Soila comes from a musical family and she has studied folk music. During her studies, she was taught also saxophone lessons. Nowadays she’s focused mostly on singing and teaching and she sings at an acapella group “Lauluyhtye Rajaton”, a group that has been active for over 20 years.
Petra discusses with Soila Finland’s Independence Day celebrations, the so-called “linnan juhlat” (=castle celebrations) in Finnish, how it became an annual tradition and how the hand-shaking with the President of Finland was established. A few historical milestones for the celebration of Independence Day in Finland, according to Soila, are:
- 1917 - Finnish Declaration of Independence
- 1919 - The first-afternoon reception with the President of Finland and other officials
- 1922 - The first big ballroom dance, a reception as it is today
- 1949 - The Finnish press invited for the first time to the reception
- 1967 - First live broadcasting of the reception on the television
As mentioned previously, Soila is the first Finnish celebrity guest on our podcast. What is more, in 2012 she also was invited to the official Independence Day celebration, something that was a very important event for her. That year, the celebration theme was “suomalaisuus”, meaning “Finnishness”. For this reason, the folk group she is a part of, “Saaga Ensemble”, was invited to perform. Soila shares with us the most special moment for her:
“Our president couple stepped in and they showed us that ok, now it's time to stop and we still wanted to play one song and we all started singing in that room, also Niinistö and Haukio, and it was such a great and special moment and this kind of feeling of unity and Finnishness!”
Besides the official celebration, Soila shares with us the way Finns, in general, celebrate this day. Watching on television the official celebration program is the most anticipated part of the day. In addition to that, the Finnish flags are raised outside and people might go to graveyards to put candles in memory of people who fought for Finland’s independence. Two candles, a blue and a white one (colours of the Finnish flag) are placed by the window at homes.

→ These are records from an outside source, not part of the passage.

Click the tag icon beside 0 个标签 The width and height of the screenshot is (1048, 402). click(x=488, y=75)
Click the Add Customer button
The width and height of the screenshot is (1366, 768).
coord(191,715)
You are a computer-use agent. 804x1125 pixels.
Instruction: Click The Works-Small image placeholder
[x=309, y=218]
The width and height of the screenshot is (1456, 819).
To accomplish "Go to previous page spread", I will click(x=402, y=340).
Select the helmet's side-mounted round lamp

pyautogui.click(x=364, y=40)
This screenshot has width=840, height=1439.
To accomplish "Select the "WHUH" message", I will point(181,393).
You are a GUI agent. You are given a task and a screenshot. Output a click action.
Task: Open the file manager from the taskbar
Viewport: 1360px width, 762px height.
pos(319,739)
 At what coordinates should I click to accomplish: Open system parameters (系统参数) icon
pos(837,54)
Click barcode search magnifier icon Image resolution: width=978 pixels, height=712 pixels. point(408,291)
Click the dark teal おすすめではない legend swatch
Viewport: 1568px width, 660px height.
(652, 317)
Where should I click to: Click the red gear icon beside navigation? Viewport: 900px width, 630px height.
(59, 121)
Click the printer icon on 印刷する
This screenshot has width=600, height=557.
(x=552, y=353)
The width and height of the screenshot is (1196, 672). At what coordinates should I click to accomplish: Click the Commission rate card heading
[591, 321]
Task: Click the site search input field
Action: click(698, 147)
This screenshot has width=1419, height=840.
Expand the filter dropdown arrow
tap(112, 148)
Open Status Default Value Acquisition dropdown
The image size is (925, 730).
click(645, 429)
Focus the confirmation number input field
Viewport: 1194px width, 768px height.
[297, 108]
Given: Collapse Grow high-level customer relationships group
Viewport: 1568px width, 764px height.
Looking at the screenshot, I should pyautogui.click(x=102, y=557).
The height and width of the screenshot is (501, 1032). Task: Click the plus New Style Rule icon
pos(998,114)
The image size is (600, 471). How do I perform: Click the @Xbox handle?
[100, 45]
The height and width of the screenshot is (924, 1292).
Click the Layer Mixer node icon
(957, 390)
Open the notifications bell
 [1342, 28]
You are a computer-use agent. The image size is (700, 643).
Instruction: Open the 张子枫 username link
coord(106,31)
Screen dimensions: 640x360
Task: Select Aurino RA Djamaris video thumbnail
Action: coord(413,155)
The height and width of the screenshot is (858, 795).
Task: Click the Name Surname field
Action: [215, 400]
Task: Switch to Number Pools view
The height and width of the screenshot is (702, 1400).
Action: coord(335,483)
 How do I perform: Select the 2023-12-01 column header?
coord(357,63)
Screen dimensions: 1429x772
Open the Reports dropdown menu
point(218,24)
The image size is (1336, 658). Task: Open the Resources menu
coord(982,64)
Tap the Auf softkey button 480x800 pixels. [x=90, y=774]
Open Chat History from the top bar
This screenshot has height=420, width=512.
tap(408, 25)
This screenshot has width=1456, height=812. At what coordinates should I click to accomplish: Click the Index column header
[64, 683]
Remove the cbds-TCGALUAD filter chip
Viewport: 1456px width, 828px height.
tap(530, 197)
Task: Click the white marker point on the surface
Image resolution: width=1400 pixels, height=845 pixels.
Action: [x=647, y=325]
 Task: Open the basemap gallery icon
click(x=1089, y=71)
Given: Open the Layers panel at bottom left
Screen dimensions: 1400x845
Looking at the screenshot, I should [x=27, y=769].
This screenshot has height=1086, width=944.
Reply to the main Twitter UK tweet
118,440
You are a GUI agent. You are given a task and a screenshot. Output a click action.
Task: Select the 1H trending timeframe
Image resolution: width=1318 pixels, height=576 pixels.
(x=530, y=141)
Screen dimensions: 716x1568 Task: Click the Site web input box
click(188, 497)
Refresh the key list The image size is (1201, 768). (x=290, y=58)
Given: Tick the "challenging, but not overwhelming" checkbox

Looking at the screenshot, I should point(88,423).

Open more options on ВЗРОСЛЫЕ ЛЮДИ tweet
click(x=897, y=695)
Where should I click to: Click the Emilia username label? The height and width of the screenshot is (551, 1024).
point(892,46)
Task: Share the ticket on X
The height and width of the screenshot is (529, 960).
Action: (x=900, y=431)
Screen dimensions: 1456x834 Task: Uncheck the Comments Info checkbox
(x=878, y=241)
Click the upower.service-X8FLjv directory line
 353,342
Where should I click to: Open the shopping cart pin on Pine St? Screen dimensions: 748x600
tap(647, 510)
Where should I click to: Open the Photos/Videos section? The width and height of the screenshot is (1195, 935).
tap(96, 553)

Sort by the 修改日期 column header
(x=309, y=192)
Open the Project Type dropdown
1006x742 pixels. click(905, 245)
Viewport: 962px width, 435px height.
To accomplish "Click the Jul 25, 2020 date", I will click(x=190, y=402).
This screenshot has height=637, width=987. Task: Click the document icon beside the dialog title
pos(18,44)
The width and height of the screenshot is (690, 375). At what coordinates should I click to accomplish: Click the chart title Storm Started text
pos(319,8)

Some families might also dress up well and wear their traditional Finnish costumes.
Considering Soila’s background and this special day for Finland, she sings for us at the beginning of the podcast one of the most prominent songs of Finnish history, “Finlandia” by Jean Sibelius. Closing the podcast, she sings the song “Kulkuset” aka “Jingle bells”, as we are approaching the Christmas festive days!